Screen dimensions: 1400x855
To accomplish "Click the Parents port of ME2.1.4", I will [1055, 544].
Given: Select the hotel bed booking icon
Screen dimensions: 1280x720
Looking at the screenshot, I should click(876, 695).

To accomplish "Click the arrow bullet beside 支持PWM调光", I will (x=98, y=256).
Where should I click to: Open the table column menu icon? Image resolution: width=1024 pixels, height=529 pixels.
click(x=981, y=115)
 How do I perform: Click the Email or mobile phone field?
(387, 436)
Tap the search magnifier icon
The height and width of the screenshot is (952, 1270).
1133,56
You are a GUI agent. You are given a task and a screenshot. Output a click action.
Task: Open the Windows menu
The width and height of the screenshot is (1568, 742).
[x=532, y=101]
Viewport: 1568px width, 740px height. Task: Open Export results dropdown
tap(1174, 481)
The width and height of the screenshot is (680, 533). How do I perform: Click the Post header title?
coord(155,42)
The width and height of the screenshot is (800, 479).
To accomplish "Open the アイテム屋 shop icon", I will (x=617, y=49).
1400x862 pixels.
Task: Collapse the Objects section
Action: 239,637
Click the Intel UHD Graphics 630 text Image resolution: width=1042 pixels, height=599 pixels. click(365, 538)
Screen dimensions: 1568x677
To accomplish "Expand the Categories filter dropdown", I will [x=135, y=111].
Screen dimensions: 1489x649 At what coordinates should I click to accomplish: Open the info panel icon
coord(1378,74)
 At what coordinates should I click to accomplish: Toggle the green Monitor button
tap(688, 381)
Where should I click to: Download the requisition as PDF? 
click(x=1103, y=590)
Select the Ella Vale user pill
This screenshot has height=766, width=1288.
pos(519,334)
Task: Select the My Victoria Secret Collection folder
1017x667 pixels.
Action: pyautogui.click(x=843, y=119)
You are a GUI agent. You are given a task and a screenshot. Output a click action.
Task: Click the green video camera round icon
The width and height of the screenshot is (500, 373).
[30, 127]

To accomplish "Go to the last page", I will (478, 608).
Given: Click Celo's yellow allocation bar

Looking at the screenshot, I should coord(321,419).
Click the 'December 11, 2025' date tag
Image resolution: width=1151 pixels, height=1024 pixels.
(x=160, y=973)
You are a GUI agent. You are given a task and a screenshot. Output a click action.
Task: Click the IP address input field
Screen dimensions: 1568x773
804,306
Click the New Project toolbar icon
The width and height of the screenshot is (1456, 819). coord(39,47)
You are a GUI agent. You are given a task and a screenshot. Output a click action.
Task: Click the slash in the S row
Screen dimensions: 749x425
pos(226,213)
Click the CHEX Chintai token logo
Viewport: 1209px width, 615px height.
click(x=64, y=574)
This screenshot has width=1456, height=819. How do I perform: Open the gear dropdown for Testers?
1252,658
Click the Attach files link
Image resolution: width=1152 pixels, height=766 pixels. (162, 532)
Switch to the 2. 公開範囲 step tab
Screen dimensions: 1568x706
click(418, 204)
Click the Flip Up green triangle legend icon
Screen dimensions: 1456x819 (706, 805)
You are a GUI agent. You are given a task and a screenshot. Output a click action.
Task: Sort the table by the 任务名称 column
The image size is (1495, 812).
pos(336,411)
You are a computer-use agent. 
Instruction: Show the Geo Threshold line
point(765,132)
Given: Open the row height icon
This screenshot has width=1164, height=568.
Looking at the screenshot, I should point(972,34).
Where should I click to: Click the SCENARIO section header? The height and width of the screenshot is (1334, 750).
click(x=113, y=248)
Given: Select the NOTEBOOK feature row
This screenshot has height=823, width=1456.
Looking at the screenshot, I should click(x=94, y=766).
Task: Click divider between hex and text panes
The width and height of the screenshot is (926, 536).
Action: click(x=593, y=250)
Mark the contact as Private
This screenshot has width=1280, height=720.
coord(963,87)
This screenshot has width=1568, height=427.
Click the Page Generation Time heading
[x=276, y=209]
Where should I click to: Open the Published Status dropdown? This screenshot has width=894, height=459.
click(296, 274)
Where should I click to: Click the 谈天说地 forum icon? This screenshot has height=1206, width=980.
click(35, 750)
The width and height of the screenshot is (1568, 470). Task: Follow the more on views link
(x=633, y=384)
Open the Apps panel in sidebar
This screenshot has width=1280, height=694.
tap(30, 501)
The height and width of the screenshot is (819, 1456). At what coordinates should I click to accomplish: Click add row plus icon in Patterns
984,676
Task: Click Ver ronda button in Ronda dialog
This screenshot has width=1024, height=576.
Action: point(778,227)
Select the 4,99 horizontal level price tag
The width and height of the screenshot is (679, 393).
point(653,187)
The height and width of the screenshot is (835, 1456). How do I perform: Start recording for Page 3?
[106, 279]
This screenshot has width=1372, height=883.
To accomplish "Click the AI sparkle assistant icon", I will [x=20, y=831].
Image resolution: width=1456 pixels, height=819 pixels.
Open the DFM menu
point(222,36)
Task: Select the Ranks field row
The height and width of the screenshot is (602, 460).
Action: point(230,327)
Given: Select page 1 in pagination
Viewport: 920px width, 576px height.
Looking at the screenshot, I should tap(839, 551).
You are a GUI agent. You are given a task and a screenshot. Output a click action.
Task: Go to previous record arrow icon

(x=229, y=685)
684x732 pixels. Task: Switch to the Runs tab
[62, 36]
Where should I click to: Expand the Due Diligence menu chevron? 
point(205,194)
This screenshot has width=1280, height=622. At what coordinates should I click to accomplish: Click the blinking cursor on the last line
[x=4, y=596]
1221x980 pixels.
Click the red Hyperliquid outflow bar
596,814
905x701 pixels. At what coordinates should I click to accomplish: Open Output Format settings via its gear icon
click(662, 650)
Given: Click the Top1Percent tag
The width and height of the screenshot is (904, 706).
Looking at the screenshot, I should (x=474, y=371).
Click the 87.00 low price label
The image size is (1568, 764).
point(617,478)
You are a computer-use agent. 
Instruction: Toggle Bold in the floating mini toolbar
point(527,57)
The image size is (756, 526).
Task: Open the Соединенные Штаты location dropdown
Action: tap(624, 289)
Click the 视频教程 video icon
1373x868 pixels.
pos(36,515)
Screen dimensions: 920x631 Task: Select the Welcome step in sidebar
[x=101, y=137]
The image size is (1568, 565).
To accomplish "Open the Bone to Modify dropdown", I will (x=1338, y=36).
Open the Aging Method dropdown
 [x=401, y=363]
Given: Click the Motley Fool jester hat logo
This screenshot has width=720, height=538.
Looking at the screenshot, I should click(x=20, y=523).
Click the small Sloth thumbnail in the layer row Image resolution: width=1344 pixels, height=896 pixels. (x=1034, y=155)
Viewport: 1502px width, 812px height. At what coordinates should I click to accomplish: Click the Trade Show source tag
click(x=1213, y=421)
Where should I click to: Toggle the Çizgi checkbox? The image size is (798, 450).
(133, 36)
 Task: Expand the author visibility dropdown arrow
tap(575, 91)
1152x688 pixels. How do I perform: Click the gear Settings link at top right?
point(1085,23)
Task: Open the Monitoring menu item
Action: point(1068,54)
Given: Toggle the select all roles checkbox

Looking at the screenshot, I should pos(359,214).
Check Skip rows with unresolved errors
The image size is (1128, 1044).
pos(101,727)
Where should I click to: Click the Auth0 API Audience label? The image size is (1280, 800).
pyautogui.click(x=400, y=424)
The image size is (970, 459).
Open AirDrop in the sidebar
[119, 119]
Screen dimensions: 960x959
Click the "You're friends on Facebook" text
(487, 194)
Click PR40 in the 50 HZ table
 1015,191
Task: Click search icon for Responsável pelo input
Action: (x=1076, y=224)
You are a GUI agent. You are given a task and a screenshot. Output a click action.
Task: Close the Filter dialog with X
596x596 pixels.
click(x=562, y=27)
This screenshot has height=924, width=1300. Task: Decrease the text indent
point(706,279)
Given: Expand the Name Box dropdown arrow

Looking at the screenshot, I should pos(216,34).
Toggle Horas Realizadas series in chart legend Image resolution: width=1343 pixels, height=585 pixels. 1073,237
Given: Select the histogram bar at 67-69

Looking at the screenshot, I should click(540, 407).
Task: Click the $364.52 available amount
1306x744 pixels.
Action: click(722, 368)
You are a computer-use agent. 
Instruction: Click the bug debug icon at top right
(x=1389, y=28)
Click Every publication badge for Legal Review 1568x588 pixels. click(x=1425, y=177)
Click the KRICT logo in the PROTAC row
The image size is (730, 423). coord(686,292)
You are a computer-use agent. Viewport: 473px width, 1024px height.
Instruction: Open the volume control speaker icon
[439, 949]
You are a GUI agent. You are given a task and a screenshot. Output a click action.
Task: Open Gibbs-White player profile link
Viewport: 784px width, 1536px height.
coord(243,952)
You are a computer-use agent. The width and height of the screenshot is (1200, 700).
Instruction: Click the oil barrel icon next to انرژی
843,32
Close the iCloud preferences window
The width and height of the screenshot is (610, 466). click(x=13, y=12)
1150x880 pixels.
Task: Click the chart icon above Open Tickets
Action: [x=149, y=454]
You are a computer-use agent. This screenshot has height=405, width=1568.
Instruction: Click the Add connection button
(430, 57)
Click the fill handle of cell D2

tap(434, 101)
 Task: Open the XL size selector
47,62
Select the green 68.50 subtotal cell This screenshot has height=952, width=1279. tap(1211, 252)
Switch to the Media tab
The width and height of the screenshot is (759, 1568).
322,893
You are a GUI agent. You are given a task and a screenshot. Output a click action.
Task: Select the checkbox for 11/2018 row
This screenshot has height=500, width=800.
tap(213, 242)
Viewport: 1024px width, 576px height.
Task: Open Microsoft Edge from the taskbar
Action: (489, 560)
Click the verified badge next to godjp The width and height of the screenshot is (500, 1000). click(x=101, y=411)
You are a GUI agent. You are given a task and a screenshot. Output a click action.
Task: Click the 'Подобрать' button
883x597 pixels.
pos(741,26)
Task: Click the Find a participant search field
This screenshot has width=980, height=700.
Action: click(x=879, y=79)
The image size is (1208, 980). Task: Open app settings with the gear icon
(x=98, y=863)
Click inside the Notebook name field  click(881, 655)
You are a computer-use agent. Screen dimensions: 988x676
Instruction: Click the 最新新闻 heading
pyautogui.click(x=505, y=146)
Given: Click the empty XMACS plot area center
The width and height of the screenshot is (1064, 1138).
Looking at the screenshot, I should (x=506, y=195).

Your task: Rewrite the records between the line containing "Screen dimensions: 1489x649" and the line containing "Action: pyautogui.click(x=843, y=119)", inclusive, replacing "Screen dimensions" with "Display size" and keeping everything else the same.

Output for this task:
Display size: 1489x649 At what coordinates should I click to accomplish: Open the info panel icon
coord(1378,74)
 At what coordinates should I click to accomplish: Toggle the green Monitor button
tap(688, 381)
Where should I click to: Download the requisition as PDF? 
click(x=1103, y=590)
Select the Ella Vale user pill
This screenshot has height=766, width=1288.
pos(519,334)
Task: Select the My Victoria Secret Collection folder
1017x667 pixels.
Action: pyautogui.click(x=843, y=119)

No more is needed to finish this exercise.